‘It’s really very focused on the crisis at hand…’
(Ben Sellers, Liberty Headlines) Although President Donald Trump and others had expressed a desire to deploy trillions in federal emergency aid by April, House Speaker Nancy Pelosi, D-Calif., showed no intention of casting aside partisan differences during the coronavirus pandemic.

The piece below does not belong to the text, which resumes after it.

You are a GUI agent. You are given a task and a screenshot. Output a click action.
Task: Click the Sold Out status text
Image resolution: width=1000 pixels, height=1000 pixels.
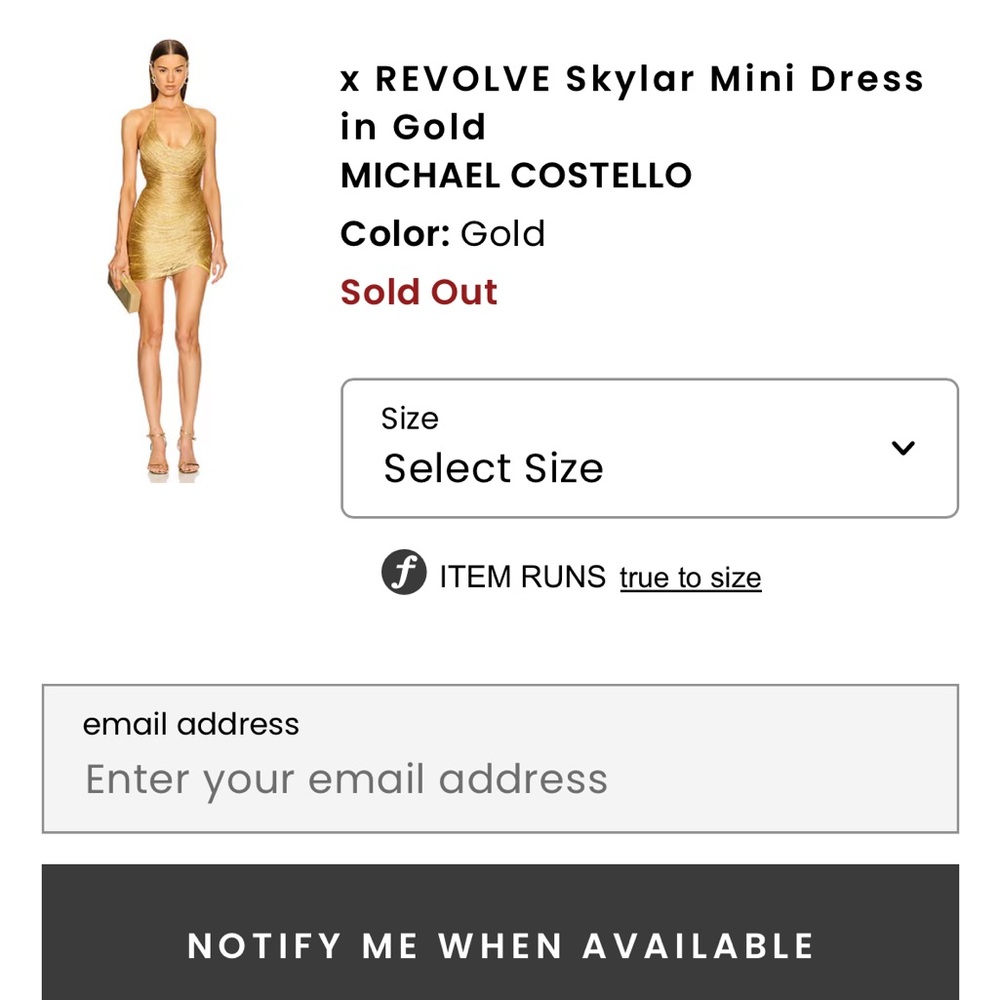point(419,292)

Pelosi’s #COVID19 bill is 1,119 pages and contains provisions for “conducting risk-limiting audits of results of elections” so yeah it’s really very focused on the crisis at hand.??♀️ pic.twitter.com/Q6axBi14lZ
— Rachel Bovard (@rachelbovard) March 23, 2020
On Sunday, after five Republican senators went into self-quarantine over the virus—including Sen. Rand Paul, R-Ky., who tested positive for it—the Senate bill stalled 47–47. For procedural reasons that were not immediately clear, Senate Majority Leader Mitch McConnell, R-Ky., was recorded as voting with the Democrats to defeat it.
McConnell last week signaled he had no qualms about pushing the bill through on a party-line vote.
Instead, reports indicated an all-out legislative battle on the Senate floor as the two sides haggled over a House bill that was 1,119 pages in length covering unrelated measures such as:
- corporate diversity
- unprecedented federal bargaining rights
- $15/hr minimum wage
- airline emissions offsets
- same day voting
On Thursday, House Majority Whip James Clyburn told 200 House Democrats that the plan was to leverage the crisis as a “a tremendous opportunity to restructure things to fit our vision,” according to the National Review.
The GOP proposal, which would have extended $1,200 in monthly aid to most Americans during the pandemic quarantine—along with billions in loans for the affected industries—was shot down by Democrats who claimed that it catered too much to corporate interests, despite their own proposal pandering blatantly to left-wing lobbies such as unions and green energy.